ファサードの一部に見せる縦といから落ちる水
愛知県立藝術大学講義棟(吉村順三/1966)担当:新垣佑衣

 名古屋市郊外の丘陵地に建つ愛知県立芸術大学は、吉村順三が設計を手がけ1966年に開学した美術と音楽の総合芸術大学です。校舎は広大で豊かな緑地の中に環境を生かしつつ地形に寄り添うように分散配置されています。その南北の中心軸に講義棟はあります。講義棟は戦後モダニズムを代表する打ち放しコンクリートのピロティで講義室を持ち上げ、軽快さを生み出すとともに、中心軸でありながら学生たちの回遊性をつくり出しています。

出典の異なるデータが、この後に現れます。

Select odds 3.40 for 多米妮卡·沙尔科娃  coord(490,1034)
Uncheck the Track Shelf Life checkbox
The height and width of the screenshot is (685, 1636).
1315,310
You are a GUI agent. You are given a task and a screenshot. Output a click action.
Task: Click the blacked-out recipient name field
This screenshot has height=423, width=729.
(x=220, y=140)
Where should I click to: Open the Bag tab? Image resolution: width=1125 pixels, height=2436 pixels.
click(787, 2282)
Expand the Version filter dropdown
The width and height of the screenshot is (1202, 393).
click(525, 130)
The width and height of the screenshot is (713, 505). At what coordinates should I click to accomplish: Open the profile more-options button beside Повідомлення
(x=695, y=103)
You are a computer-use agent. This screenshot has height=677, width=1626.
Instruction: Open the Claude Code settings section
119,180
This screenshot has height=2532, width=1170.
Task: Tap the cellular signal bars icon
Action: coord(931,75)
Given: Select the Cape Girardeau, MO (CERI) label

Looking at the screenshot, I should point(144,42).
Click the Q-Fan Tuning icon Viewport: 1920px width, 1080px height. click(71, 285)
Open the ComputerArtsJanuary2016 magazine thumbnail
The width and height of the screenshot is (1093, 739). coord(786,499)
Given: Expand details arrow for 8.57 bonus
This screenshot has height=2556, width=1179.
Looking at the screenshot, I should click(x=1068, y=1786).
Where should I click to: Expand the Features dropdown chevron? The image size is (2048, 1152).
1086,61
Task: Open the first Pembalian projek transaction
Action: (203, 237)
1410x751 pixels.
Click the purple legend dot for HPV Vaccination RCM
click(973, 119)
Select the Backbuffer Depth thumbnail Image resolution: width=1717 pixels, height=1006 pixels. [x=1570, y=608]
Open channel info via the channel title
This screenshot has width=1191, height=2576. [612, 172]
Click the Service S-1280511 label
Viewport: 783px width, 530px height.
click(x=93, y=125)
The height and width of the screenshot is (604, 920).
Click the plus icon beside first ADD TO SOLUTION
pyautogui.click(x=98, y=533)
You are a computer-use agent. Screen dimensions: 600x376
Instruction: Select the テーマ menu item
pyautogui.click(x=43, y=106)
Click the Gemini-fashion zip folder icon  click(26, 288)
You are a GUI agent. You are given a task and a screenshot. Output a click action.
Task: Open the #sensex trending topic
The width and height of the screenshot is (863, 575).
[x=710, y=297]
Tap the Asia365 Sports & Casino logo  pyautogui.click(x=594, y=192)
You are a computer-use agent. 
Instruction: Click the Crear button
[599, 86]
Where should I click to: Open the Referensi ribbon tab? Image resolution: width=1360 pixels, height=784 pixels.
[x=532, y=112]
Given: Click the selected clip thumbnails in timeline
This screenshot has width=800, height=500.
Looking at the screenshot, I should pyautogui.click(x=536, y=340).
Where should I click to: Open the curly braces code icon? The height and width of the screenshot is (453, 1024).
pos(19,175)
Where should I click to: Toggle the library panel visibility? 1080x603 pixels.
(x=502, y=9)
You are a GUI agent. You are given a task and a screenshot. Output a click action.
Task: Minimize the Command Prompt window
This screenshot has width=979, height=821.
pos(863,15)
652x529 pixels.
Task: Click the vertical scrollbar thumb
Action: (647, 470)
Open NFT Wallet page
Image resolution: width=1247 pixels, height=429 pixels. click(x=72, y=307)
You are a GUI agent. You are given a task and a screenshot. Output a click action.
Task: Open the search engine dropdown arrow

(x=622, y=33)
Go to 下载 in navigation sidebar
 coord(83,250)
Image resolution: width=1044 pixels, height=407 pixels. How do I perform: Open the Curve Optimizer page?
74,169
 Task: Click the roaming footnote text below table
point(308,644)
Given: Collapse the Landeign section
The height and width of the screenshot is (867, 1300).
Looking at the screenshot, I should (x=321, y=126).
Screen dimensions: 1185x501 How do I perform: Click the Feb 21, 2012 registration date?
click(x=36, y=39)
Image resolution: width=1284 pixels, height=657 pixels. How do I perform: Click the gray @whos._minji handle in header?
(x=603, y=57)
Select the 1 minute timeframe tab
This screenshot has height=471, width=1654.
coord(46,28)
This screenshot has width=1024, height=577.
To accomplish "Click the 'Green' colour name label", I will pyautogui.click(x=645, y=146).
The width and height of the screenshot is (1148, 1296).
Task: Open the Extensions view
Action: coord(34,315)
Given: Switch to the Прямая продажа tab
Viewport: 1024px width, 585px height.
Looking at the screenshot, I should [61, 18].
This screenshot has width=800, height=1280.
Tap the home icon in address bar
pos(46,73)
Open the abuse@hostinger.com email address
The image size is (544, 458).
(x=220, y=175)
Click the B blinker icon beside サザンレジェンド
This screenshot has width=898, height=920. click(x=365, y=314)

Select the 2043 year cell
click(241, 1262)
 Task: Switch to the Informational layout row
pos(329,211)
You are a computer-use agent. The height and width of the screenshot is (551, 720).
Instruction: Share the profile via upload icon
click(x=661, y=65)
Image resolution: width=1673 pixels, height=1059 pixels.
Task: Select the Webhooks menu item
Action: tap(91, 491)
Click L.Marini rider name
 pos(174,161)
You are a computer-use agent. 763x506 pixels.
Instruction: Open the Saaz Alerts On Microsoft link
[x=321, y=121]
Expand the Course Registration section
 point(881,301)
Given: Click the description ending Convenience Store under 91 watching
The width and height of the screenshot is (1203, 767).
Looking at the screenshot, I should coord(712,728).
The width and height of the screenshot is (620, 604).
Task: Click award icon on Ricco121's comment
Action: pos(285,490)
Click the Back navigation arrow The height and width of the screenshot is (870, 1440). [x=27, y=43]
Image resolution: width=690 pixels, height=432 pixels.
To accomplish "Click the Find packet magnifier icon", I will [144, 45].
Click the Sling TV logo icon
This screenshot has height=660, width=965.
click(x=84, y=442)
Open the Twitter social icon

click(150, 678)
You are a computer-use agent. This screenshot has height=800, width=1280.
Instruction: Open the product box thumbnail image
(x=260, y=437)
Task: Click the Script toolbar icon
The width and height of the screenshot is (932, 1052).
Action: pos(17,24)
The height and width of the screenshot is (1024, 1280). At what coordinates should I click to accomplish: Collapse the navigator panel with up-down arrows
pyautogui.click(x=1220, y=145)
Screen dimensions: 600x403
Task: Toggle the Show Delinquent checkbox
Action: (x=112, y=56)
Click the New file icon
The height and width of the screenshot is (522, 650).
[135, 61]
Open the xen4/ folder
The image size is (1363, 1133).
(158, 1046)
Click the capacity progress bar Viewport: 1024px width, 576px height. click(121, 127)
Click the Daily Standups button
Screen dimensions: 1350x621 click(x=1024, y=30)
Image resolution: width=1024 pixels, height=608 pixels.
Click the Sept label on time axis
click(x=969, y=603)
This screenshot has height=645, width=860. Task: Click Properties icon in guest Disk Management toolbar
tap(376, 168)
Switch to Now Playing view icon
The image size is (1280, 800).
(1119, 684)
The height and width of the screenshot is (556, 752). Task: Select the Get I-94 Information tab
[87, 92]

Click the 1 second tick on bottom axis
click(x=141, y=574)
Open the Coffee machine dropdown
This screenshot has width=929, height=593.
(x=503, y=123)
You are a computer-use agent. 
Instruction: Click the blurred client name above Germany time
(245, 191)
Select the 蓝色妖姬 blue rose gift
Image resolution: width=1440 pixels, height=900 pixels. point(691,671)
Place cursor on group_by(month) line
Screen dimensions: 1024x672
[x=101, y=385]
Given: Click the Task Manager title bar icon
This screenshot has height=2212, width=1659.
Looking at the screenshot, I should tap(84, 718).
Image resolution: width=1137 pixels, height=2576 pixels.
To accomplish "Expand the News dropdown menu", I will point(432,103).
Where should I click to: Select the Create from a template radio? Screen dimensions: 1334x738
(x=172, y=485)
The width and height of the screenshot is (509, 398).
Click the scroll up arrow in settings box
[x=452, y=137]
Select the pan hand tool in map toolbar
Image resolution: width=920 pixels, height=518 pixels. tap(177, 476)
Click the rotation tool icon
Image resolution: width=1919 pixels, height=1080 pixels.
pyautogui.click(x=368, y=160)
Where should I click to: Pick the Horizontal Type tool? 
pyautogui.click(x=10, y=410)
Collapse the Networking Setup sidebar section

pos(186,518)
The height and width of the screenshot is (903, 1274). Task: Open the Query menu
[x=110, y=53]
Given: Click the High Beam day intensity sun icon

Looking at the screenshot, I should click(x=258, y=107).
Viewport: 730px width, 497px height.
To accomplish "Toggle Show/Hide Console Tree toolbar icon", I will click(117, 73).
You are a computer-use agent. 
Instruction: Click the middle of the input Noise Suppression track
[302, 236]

 雨を導く縦といはピロティに呼応するように中2階位の位置で切られ、雨はその下にある煉瓦でできた受け皿に落ちるようになっています。煉瓦の受け皿はちょうどベンチぐらいの高さがあるが、地面と同じ煉瓦のため違和感が全く感じられません。縦といは壁から支持され真っ直ぐの状態です。講義室平面の縦ルーバー、ピロティの軽やかさと垂直性をつくりだす十字形柱と相まって、縦といから落ちてくるラインさえもファサードの一部となって美しい。

かわいさも生むV字彫刻のガーゴイル
千葉県ゐのはな記念講堂(槇文彦/1963)担当:関 笑加

 1963年千葉大学医学部85周年を記念して建てられた建築です。緑豊かなキャンパスの小高い丘に立ち「鎮守の森の社」をイメージコンセプトとしています。銅板屋根に覆われた、杉板本実型枠のコンクリート打放しによる力強く開放的な台形の梯型架構が、広場に向かって立ち、印象的な「鎮守の森の社」のイメージをつくりだしています。
 屋根の雨は台形の両側にはガーゴイルのように飛び出したV型の桝から垂直に伸びる金属のといで下部の水盤に導かれます。シンメトリーに配置されたこのといは社前面の柱のようです。

 前面にダイナミックに突き出す風除室の雨は、側面に飛び出るガーゴイルのようなV型の桝の穴から下部の水盤に落ちます。ニョキッとでたガーゴイル型の桝と水盤は雨を視覚化するとともに、彫刻のようでもあり平坦な壁にかわいさを生んでいます。

片持ちのといから4つのタンクへ
フレッチャー=ペイジ邸(グレン・マーカット/1998)担当:堀 啓二

 まさにオーストラリアの広大な草原に建つグレン・マーカットの住宅は雨のみちデザインの宝庫です。最大限に環境を享受するように東西に長く水平に伸びる平面に緩やかな片流れの屋根がかかっています。この住宅が建つ敷地も上水がなく、降水量が少ないオーストラリアにおいて屋根全面が雨を集める役目を担っています。

 屋根で集められた雨は片持ちのといにより、波板鉄板によりつくられた4つのタンクに導かれます。片流れの軽快な屋根と象徴的なタンクが、飲料水、生活用水としての雨水の重要性を表現しています。

「穴」から雨水を落とす
小笠原流家元会館(清家 清/1962)担当:今村真帆

 阪急御影駅から北に向かって坂道を登ると、周辺の豊かな樹木たちに溶け込むように旧小笠原流家元会館が佇んでいます。目を奪われるような多孔陶製ブロック、浮いたように見える軽やかな連続波形のアーチ屋根とRC造に御影石が埋め込まれた壁。印象的で美しいこの建物は、清家清による設計です。
 平成10年から生花の小笠原流三世家元である小原豊雲が収集した美術コレクションと豊雲芸術の再現作品を展示する豊雲美術館として使用されていましたが、現在は残念ながら一般公開はされていません。

 小笠原流家元会館のアーチ屋根の先端にはといがありません。雨は、屋根のアーチ下部に開けられた穴から水盤に落ちます。軒とい、縦といがないデザインは建物の印象を壊さず、雨が落ちる様には趣が感じられます。

京都国際会館
(大谷幸夫/1966)担当:堀 啓二

 美しい宝ヶ池を借景にしつつ、比叡山を背に、穏やかな山間に佇むように建っています。国際会議場というスケールが大きくなりがちな建築を、約68度傾斜した台形と逆台形を組み合わせた空間が、周辺の山々に呼応し圧迫感を緩和しています。また、台形・逆台形の組み合わせによる外観は、合掌造り、神社の社殿を彷彿とさせます。
 台形の大屋根の雨は下部の庇とも呼べる大きな横といにより集められ、端部の穴で開放され、巨大なお猪口のようなかわいい水盤に落ちます。建築自体が伝統的な様式をモチーフとしているように、雨のみちにも日本酒を受けるお猪口がモチーフになっているようでとても楽しい。